▶ Prompt: Output the entries below as a JSON list of strings, one string per line, with blank lines omitted.

▶ Provided material:
============

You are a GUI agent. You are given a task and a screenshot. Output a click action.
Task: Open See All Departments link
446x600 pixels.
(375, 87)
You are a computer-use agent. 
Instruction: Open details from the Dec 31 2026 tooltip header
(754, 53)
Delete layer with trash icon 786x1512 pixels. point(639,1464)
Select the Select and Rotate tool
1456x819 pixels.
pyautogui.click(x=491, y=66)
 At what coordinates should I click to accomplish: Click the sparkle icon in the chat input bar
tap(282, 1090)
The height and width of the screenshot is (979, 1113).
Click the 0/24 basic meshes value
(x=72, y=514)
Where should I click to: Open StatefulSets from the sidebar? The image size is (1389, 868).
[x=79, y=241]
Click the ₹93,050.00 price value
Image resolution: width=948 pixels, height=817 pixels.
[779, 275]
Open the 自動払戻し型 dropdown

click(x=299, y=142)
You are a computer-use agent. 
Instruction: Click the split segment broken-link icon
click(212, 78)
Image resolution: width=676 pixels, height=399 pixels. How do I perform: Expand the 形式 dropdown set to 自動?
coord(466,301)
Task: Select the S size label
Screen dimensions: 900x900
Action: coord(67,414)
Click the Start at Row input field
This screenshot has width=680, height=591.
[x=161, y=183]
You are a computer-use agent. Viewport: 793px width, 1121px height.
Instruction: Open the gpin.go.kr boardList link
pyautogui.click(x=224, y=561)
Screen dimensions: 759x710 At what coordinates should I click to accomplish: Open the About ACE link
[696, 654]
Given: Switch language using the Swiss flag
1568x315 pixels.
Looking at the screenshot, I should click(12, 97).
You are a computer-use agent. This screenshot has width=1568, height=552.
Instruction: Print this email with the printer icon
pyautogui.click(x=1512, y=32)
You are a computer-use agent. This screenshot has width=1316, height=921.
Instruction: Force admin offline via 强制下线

============

▶ Task answer:
[
  "You are a GUI agent. You are given a task and a screenshot. Output a click action.",
  "Task: Open See All Departments link",
  "446x600 pixels.",
  "(375, 87)",
  "You are a computer-use agent. ",
  "Instruction: Open details from the Dec 31 2026 tooltip header",
  "(754, 53)",
  "Delete layer with trash icon 786x1512 pixels. point(639,1464)",
  "Select the Select and Rotate tool",
  "1456x819 pixels.",
  "pyautogui.click(x=491, y=66)",
  " At what coordinates should I click to accomplish: Click the sparkle icon in the chat input bar",
  "tap(282, 1090)",
  "The height and width of the screenshot is (979, 1113).",
  "Click the 0/24 basic meshes value",
  "(x=72, y=514)",
  "Where should I click to: Open StatefulSets from the sidebar? The image size is (1389, 868).",
  "[x=79, y=241]",
  "Click the ₹93,050.00 price value",
  "Image resolution: width=948 pixels, height=817 pixels.",
  "[779, 275]",
  "Open the 自動払戻し型 dropdown",
  "click(x=299, y=142)",
  "You are a computer-use agent. ",
  "Instruction: Click the split segment broken-link icon",
  "click(212, 78)",
  "Image resolution: width=676 pixels, height=399 pixels. How do I perform: Expand the 形式 dropdown set to 自動?",
  "coord(466,301)",
  "Task: Select the S size label",
  "Screen dimensions: 900x900",
  "Action: coord(67,414)",
  "Click the Start at Row input field",
  "This screenshot has width=680, height=591.",
  "[x=161, y=183]",
  "You are a computer-use agent. Viewport: 793px width, 1121px height.",
  "Instruction: Open the gpin.go.kr boardList link",
  "pyautogui.click(x=224, y=561)",
  "Screen dimensions: 759x710 At what coordinates should I click to accomplish: Open the About ACE link",
  "[696, 654]",
  "Given: Switch language using the Swiss flag",
  "1568x315 pixels.",
  "Looking at the screenshot, I should click(12, 97).",
  "You are a computer-use agent. This screenshot has width=1568, height=552.",
  "Instruction: Print this email with the printer icon",
  "pyautogui.click(x=1512, y=32)",
  "You are a computer-use agent. This screenshot has width=1316, height=921.",
  "Instruction: Force admin offline via 强制下线"
]